On 2019-07-08 15:53, ermouth wrote:
>> disabling clustering (i.e., setting Q=N=1)
> 
> Let’s start with this one, because it’s about installation process. To set
> q=1 you should install Couch manually. Built-in installer sets up q=8 for
> single node setup.

And why is q=8 *always* right for a single-node install? To me, it's
not. n=1 is a universal truth for a single-node install, though, which
was fixed about a year ago.

We can't know at install time if you're installing on a Raspberry Pi or
a single, beefy server. That said, I'd support a new option at install
time for a "iot" config, which tuned things as small as possible.

There's an open ticket to document these settings, which is the first
step: https://github.com/apache/couchdb-documentation/issues/278
Once we have that, we can automate making those settings available at
install time.

We only make any of these choices in the Debian/Ubuntu installer, by the
way. I believe CentOS/RedHat lacks the ability to do user-driven
postinst questions, and it was simply never coded in the Mac or Windows
installers. PRs to add that functionality to those platforms welcome,
but we should keep the selections available parallel across platforms if
at all possible.

+-------+

**Tasks to complete**
1. In the CouchDB installer message, copy out word for word the stretch from "And why is q=8" through "small as possible.".
2. In the CouchDB installer message, why does the writer say these installation choices exist only in the Debian/Ubuntu installer? Answer in one to three sentences.
3. Continue the CouchDB installer message from its last sentence.

**Data extract**

+-------+

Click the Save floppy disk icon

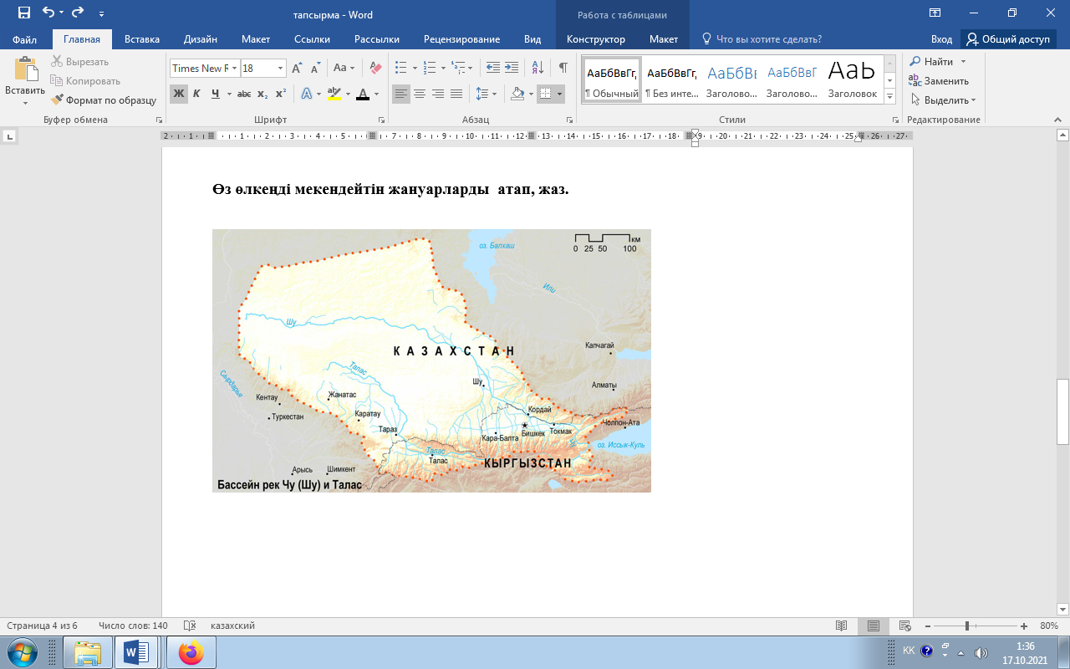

+-------+

**Responses per task**
1.
And why is q=8 *always* right for a single-node install? To me, it's
not. n=1 is a universal truth for a single-node install, though, which
was fixed about a year ago.

We can't know at install time if you're installing on a Raspberry Pi or
a single, beefy server. That said, I'd support a new option at install
time for a "iot" config, which tuned things as small as possible.

2. The writer believes CentOS/RedHat cannot ask user-driven postinst questions. The feature was also never coded into the Mac or Windows installers.

3.
HOWEVER: Adding a `etc/local.d/50-my-defaults.ini` file with the
`[cluster] q=1` line is trivial. Surely you're doing other config
changes when you set up your iot devices. Why not plop this file onto
the machine and restart CouchDB before using it?


> Also, as for our experience, protecting Couch admin from administering by
> hard-disabling write for some _config/*/* endpoints, is a mistake. This
> kind of role separation isn’t reasonable for single-node scenario (which
> often is ‘I gonna make something small’).

Which endpoints specifically? Are you talking about using _config
endpoints to reconfigure view servers remotely? Because that's been
widely exploited on the Internet, judging from all the reports we get
about bitcoin miners being installed on various people's machines. We
had little choice to stem the tide of CVEs than to change the entire
view server setup process. The security team got tired of playing
whac-a-mole.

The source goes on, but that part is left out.